(LA COMTESSE, LA MARQUISE, LE CHEVALIER, DORANTE, ARLEQUIN.)
LA MARQUISE
Comtesse, votre jardiner m'apprend que vous êtes fâchée contre moi. Je viens vous demander pardon de la faute que j'ai faite sans le savoir, et c'est pour la réparer que je vous amène ce garçon-ci. Arlequin, quand je vous ai promis Marton, j'ignorais que madame pourrait s'en choquer, et je vous annonce que vous ne devez plus y compter.
ARLEQUIN
Eh bien ! je vous donne quittance. Mais on dit que Blaise est venu vous demander justice contre moi, madame. Je ne refuse pas de la faire bonne et prompte ; il n'y a qu'à appeler le notaire ; et s'il n'y est pas, qu'on prenne son clerc, je m'en contenterai.
LA COMTESSE(à Dorante.)
Renvoyez votre valet, monsieur ; et vous, madame, je vous invite à lui tenir parole. Je me charge même des frais de leur noce ; n'en parlons plus.
DORANTE(à Arlequin.)
Va-t'en.
ARLEQUIN(s'en allant.)
Il n'y a donc pas moyen d'esquiver Marton ! C'est vous, monsieur le chevalier, qui êtes cause de tout ce tapage-là ; vous avez mis tous nos amours sens dessus dessous. Si vous n'étiez pas ici, moi et mon maître, nous aurions bravement tous deux épousé notre comtesse et notre Lisette, et nous n'aurions pas votre marquise et sa Marton sur les bras. Hi ! hi ! hi !
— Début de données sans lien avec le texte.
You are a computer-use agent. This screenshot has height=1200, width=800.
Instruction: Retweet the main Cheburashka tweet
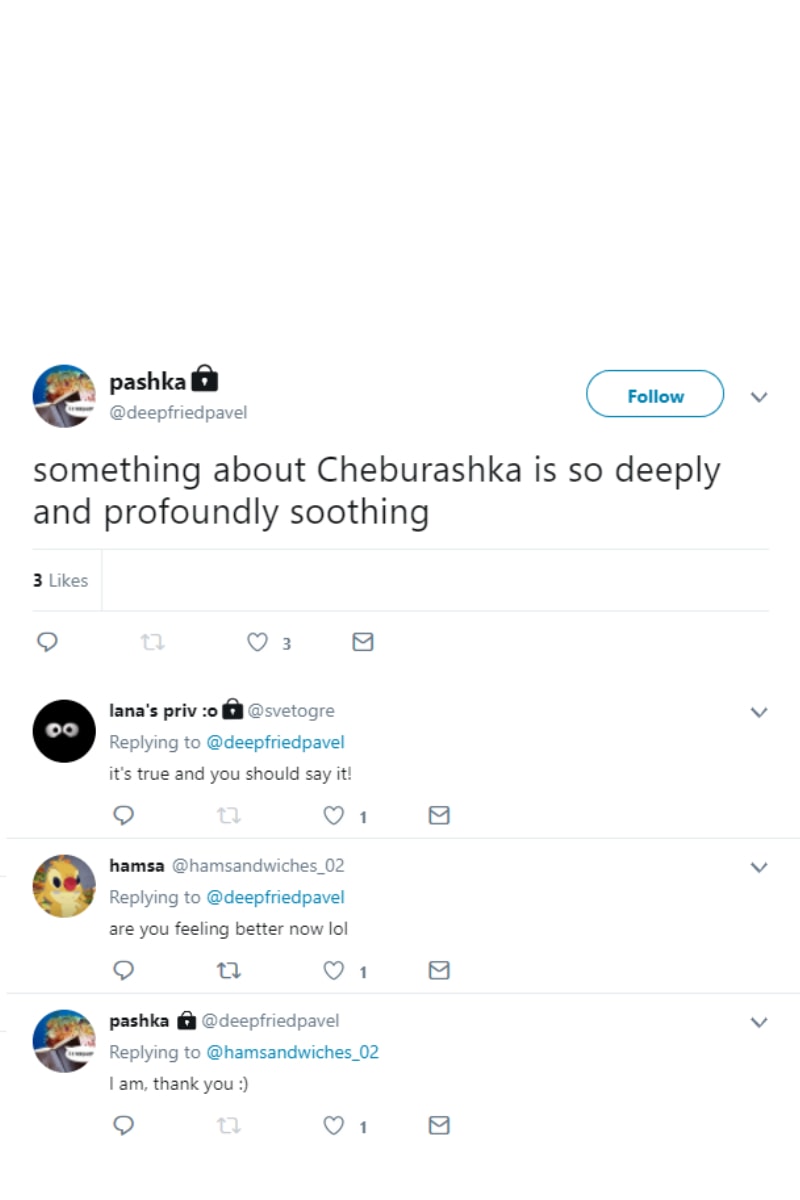pos(153,642)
LA MARQUISE ET LE CHEVALIER(riant.)
Eh ! eh ! eh !
LA COMTESSE(riant aussi.)
Eh ! eh ! Si ses extravagances vous amusent, dites-lui qu'il approche ; il parle de trop loin. La jolie scène !
LE CHEVALIER
C'est démencé d'amour.
DORANTE
Retire-toi, faquin.
LA MARQUISE
Ah çà ! comtesse, sommes-nous bonnes amies, à présent ?
LA COMTESSE
Ah ! les meilleures du monde, assurément ; vous êtes trop bonne.
DORANTE
Marquise, je vous apprends une chose ; c'est que la comtesse et le chevalier se marient peut-être ce soir.
LA MARQUISE
En vérité ?
LE CHEVALIER
Cé soir est loin encore.
DORANTE
L'impatience sied fort bien. Mais quand on est si près d'une si douce aventure, on a bien des choses à se dire. Laissons-leur ces moments-ci, et allons, de notre côté, songer à ce qui nous regarde.
LA MARQUISE
Allons, comtesse, que je vous embrasse avant de partir. Adieu, chevalier ; je vous fais mes compliments. À tantôt.